# Duplicator & Spindle Steady



## Kentuk55

Congrats on your new toys and thnx for your review of those. Pump em out.


----------



## pjones46

Thanks Roger. It should make it a lot easier.


----------



## michelletwo

I have been aware of the duplicator for years and have wondered how good the unit was..quite an investment $$$ wise. Now you will have to make hundreds of spindles and table legs  have fun thanks for the early review.


----------



## pjones46

Thanks for your comments, michelletwo.

Last year I did a little over 800 spindles for local conservancy organizations and local builders/renovators; this will be a great time saver. Really do not make much of a profit, but, it fills in down time during the year, but now I will be able to use it for table legs, etc as well with considerable time savings.


----------



## BRTree

Great review, thanks. Curious, what grit sandpaper do you have to start with after the duplicator finishes?


----------



## pjones46

Depending on the wood and how well it responds to the cuts, I start with either 100 /120 grit paper as the first sanding grit depending on how well I have completed the turning. I try to get a surface as smooth as possible off of the lathe tool before sanding. I never try to use sandpaper to "fine tune" the turning, but rather to take the tooled surfaces to a fine glass smooth finished surface. Also, I pay close attention to leave the sharp transitions of the turning such as cove and bead edges on a spindle.then progress through the grits from 120, 180, 220, 320, 400 and sometimes even 600 grit depending on the finish I desire. Further, I use cloth backed sanding stock.

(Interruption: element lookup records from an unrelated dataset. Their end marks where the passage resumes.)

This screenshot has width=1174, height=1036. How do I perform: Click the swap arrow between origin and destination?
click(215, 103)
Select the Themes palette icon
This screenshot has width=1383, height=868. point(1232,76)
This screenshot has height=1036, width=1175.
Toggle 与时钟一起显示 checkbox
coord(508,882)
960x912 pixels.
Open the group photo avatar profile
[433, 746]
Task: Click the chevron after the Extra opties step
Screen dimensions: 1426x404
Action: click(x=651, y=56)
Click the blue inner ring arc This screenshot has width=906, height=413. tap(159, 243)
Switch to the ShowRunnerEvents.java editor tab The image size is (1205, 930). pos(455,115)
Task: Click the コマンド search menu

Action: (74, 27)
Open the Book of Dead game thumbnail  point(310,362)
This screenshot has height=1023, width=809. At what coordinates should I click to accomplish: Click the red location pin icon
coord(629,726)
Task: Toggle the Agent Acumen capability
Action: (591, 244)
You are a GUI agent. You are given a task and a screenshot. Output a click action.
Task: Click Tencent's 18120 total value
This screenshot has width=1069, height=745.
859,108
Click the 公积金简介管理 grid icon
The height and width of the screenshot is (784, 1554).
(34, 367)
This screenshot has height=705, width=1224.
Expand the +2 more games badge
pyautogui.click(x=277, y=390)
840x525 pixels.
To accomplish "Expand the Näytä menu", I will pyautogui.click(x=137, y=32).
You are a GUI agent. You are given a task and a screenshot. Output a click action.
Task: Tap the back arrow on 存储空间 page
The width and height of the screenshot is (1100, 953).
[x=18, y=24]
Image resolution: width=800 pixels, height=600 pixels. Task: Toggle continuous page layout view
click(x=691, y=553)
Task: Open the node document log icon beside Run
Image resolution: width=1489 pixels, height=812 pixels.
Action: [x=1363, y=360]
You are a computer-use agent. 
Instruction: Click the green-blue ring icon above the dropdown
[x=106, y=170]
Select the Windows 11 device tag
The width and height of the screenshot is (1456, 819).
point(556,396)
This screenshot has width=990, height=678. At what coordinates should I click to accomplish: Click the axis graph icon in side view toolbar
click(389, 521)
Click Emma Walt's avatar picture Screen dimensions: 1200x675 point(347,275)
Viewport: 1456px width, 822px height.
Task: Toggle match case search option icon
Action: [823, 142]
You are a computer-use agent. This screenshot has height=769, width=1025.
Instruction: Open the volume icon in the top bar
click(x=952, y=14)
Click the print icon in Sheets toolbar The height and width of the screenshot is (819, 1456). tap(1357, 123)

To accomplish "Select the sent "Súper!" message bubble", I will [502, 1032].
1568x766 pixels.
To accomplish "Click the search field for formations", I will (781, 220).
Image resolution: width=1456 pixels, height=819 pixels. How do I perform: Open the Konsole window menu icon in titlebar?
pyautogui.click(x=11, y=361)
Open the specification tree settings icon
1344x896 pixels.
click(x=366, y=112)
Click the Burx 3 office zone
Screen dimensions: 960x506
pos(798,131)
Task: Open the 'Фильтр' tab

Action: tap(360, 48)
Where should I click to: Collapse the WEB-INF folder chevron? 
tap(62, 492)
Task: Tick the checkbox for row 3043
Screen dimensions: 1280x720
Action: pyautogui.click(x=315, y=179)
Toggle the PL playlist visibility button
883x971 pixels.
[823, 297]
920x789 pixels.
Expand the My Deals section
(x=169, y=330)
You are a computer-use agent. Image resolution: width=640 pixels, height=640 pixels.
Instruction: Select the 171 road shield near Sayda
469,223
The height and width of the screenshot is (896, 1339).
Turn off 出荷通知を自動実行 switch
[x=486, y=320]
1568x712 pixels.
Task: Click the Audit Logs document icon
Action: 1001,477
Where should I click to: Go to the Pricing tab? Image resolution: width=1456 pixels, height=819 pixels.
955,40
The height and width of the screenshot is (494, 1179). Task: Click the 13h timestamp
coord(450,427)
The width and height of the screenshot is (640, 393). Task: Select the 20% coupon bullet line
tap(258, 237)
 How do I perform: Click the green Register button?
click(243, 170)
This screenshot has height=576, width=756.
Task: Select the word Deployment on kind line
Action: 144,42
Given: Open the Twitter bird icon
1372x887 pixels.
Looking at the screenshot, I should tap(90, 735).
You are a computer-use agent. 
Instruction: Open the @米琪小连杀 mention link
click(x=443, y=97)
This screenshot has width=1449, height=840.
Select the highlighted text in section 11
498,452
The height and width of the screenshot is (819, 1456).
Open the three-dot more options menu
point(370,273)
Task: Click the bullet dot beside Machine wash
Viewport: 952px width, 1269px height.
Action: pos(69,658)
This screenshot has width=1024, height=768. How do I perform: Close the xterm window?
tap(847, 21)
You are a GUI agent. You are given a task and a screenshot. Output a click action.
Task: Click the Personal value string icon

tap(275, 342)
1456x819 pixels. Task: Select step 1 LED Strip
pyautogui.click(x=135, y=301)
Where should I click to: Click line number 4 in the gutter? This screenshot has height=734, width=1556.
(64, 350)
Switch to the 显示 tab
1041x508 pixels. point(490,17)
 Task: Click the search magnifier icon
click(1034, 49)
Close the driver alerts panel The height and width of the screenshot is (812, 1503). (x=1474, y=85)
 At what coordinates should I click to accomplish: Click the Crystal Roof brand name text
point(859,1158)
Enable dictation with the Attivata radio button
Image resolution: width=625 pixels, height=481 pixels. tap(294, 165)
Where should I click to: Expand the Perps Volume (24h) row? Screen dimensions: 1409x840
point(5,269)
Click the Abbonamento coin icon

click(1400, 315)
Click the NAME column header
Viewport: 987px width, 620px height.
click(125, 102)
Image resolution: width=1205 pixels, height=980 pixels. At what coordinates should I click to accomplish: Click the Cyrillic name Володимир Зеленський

For spindle sanding, I prefer to reverse the direction of the lathe when possible for two primary reasons. The first is safety. When having the turning spin away from you (relative to the top surface of the turning), if you run into trouble with sand paper slipping, it will be pulled away from you out of your hand rather than the skinned knuckle (or worse) alternative if having the sandpaper wrap around the turning and pulling your finger in giving it a good sanding rather than your spindle.

Dust (another important safety topic). Note that with the lathe direction reversed, you are sanding on the top of the turning, and the dust is therefore projected mostly away from you rather than up and at your face. I always use a dust collector behind my lathe and this method of sanding actually directs the majority of the sanding dust directly into the dust collector.

Moving the sandpaper back and forth along the axis of the lathe also minimizes grooving.

Hope this answers your question.


----------